Segunda lección: el golpe sobre Maduro decreta el fin de América Latina como Zona de Paz. No porque la región haya estado exenta de violencia, sino porque se habilita algo cualitativamente distinto: la normalización de la agresión directa como instrumento de “gobierno hemisférico”. Se abre una etapa probablemente muy oscura, y el paralelo histórico que se impone por su función disciplinadora continental es 1973: la caída de Salvador Allende como mensaje para toda la región y como punto de partida del Plan Cóndor. Hoy el mensaje es brutalmente claro: si no alcanza el bloqueo económico, habrá guerra.

Tercera lección: todo esto es posible por la avanzada neofascista en América Latina y a escala mundial. El movimiento Alt-Right, la Red Atlas y la plataforma CPAC exhiben hoy una capacidad de articulación difícil de frenar. Cuentan, además, con una ventaja algorítmica que no es otra cosa que la expresión tecnológica de su organicidad, como la fracción políticamente dominante, al gran capital de origen angloamericano.

Cuarta lección: Creemos que la idea de que “Trump NO TIENE el control político, militar ni territorial en Venezuela” termina cayendo en un simplismo peligroso (Rivara, 3/01/2026). Reconocemos el punto desde el cual se formula ese argumento y el sentido crítico que lo anima, pero una acción militar de la envergadura de la vivida indica que no sólo Venezuela, sino el conjunto de la región, ha ingresado en un tiempo de disputa territorial descarnada. Si todo territorio es, en última instancia, un espacio apropiado por relaciones de poder, ¿qué significa, en términos estratégicos, la captura-extracción de un Jefe de Estado? Es cierto que el balance de fuerzas dentro del trumpismo hoy no habilita a que la militarización del Mar Caribe derive en un desembarco militar terrestre. Más cierto aún, y con una mayor centralidad, es que las fuerzas sociales, políticas y armadas bolivarianas no se han doblegado y han exhibido siempre una enorme capacidad de resistencia. De conjunto, resulta difícil proyectar un Vietnam a menos de 2.000 kilómetros de las costas estadounidenses. Sin embargo, el umbral guerrerista que implica disputar el control del territorio venezolano ya ha sido cruzado.
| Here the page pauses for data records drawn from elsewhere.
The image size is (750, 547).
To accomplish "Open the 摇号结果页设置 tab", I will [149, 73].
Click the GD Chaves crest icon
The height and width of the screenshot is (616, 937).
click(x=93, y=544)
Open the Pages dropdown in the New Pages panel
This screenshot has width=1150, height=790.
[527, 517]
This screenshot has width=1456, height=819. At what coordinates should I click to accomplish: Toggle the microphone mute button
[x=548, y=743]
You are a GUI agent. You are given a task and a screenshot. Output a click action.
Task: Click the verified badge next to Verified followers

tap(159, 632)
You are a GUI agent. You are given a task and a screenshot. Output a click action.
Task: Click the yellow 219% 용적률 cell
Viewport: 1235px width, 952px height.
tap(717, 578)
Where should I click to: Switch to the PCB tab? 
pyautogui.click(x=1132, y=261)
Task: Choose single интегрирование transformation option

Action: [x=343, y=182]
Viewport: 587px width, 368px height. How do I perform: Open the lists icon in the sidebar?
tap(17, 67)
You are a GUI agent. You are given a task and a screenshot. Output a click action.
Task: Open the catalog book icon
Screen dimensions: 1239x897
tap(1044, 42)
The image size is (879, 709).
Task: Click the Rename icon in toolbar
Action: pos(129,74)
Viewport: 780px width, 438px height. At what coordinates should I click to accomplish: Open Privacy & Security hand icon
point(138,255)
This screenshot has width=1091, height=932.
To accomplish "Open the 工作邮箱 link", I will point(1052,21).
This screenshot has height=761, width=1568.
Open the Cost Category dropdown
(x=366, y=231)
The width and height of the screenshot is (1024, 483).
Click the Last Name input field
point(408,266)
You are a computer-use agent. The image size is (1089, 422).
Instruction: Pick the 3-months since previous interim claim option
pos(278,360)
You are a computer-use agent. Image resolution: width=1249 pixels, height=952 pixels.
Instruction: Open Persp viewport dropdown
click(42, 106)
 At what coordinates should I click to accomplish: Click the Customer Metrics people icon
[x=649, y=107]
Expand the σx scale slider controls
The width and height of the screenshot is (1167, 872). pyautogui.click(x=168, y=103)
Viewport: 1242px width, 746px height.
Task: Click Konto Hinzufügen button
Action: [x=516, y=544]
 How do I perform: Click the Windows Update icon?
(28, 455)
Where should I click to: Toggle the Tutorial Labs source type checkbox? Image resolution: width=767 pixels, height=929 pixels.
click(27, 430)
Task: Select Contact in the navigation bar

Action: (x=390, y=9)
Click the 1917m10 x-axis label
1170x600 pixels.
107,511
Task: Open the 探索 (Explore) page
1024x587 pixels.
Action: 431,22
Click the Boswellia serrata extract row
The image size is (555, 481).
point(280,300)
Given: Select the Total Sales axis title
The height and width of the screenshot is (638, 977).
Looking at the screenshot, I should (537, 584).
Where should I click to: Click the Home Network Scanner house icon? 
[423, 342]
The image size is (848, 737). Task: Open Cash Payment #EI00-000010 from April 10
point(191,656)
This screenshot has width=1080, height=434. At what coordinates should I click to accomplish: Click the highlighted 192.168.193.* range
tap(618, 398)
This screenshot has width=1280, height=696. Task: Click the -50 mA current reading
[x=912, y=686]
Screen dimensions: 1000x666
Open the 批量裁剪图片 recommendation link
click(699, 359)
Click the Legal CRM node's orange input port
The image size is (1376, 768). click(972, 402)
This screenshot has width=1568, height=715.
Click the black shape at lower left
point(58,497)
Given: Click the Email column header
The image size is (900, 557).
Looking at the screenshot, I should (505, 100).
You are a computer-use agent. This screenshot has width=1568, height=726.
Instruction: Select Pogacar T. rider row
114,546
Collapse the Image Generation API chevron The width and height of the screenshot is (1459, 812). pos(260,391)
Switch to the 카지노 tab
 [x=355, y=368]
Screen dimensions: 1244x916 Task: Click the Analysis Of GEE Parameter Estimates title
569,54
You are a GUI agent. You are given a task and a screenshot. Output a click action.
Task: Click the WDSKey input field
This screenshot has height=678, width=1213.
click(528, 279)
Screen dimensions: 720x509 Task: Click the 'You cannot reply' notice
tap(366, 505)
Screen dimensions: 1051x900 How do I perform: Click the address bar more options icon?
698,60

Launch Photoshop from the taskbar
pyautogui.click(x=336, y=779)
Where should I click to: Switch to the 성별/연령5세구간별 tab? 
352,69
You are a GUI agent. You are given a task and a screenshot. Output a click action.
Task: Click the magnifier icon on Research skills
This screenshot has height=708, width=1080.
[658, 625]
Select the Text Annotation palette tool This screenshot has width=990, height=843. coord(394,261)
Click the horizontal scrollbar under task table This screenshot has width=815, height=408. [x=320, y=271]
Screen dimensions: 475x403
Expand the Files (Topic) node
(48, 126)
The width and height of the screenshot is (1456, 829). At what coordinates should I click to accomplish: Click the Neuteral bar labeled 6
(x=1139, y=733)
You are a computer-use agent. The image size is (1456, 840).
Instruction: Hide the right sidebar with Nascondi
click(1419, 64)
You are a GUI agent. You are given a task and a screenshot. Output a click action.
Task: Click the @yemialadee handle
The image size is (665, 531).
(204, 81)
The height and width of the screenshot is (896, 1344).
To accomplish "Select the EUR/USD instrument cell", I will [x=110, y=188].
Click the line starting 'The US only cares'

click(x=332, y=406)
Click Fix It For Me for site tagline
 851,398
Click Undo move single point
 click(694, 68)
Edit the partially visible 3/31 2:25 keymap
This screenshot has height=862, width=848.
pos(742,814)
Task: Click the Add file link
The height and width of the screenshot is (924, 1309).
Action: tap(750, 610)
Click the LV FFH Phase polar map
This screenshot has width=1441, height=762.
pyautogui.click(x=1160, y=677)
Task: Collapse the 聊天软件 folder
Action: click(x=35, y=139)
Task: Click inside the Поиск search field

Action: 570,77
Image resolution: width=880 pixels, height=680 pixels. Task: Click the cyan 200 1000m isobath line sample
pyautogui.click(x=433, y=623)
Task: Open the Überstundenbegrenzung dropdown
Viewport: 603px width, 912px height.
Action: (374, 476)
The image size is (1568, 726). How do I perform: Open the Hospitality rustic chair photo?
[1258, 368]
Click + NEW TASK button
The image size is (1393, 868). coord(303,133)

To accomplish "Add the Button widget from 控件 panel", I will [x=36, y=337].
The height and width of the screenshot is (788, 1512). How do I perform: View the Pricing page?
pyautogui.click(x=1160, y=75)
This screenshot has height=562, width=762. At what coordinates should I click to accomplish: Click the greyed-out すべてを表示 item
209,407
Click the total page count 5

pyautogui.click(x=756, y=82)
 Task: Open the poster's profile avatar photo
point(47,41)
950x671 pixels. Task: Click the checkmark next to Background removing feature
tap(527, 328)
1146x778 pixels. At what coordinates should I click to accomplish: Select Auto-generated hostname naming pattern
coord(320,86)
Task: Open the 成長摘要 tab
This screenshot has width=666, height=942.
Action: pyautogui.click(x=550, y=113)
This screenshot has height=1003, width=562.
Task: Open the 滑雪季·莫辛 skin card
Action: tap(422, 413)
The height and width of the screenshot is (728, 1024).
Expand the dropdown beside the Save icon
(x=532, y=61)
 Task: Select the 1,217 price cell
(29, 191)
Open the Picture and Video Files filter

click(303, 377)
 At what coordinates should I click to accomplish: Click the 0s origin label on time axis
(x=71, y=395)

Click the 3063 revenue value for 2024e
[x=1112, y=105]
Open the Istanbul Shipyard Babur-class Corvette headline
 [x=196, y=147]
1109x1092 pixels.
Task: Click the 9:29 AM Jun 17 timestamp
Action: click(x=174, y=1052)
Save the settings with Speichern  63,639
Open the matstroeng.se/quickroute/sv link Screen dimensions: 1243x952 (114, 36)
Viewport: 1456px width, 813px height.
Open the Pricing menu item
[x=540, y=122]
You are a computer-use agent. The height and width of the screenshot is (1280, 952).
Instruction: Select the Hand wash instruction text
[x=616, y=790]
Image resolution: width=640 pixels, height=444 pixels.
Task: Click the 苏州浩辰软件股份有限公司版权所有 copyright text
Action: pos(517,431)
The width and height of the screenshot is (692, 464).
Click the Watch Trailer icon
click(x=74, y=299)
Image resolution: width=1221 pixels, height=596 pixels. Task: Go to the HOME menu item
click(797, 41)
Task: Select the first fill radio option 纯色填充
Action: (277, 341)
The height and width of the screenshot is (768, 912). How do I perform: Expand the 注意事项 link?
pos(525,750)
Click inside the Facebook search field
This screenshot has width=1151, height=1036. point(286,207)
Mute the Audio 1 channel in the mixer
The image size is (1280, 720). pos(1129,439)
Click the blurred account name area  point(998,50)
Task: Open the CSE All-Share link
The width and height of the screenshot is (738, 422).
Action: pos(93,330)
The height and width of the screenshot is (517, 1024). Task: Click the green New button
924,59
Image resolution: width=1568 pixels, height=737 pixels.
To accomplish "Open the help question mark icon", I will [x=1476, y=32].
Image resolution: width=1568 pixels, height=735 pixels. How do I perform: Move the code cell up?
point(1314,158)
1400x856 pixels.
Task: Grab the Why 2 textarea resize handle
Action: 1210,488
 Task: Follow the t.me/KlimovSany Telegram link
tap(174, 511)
Quinta lección: el vacío intelectual y la cobardía política se pagan con sangre. En nuestras filas sobran roscas y falta pensamiento estratégico. Sobran cálculos cortos y falta coraje para nombrar al enemigo. En amplios segmentos del progresismo regional persisten burocratismos que confunden gobernabilidad con silencio y pragmatismo con capitulación. No logran ver que, desde la pandemia en adelante, el llamado “centro político” ha muerto y que las operaciones psicológicas a gran escala constituyen hoy la dimensión central de los escenarios de guerra multidimensional.

Sexta lección: la defensa de Venezuela no es un acto de fe chavista, es una decisión de supervivencia regional. Porque lo que hoy se ensaya contra Caracas se habilita mañana contra cualquier gobierno, cualquier experiencia popular y cualquier intento de soberanía material. El problema nunca fue Maduro como individuo. El problema es el precedente. Y frente al precedente, la neutralidad no existe: o se lo enfrenta, o se lo padece.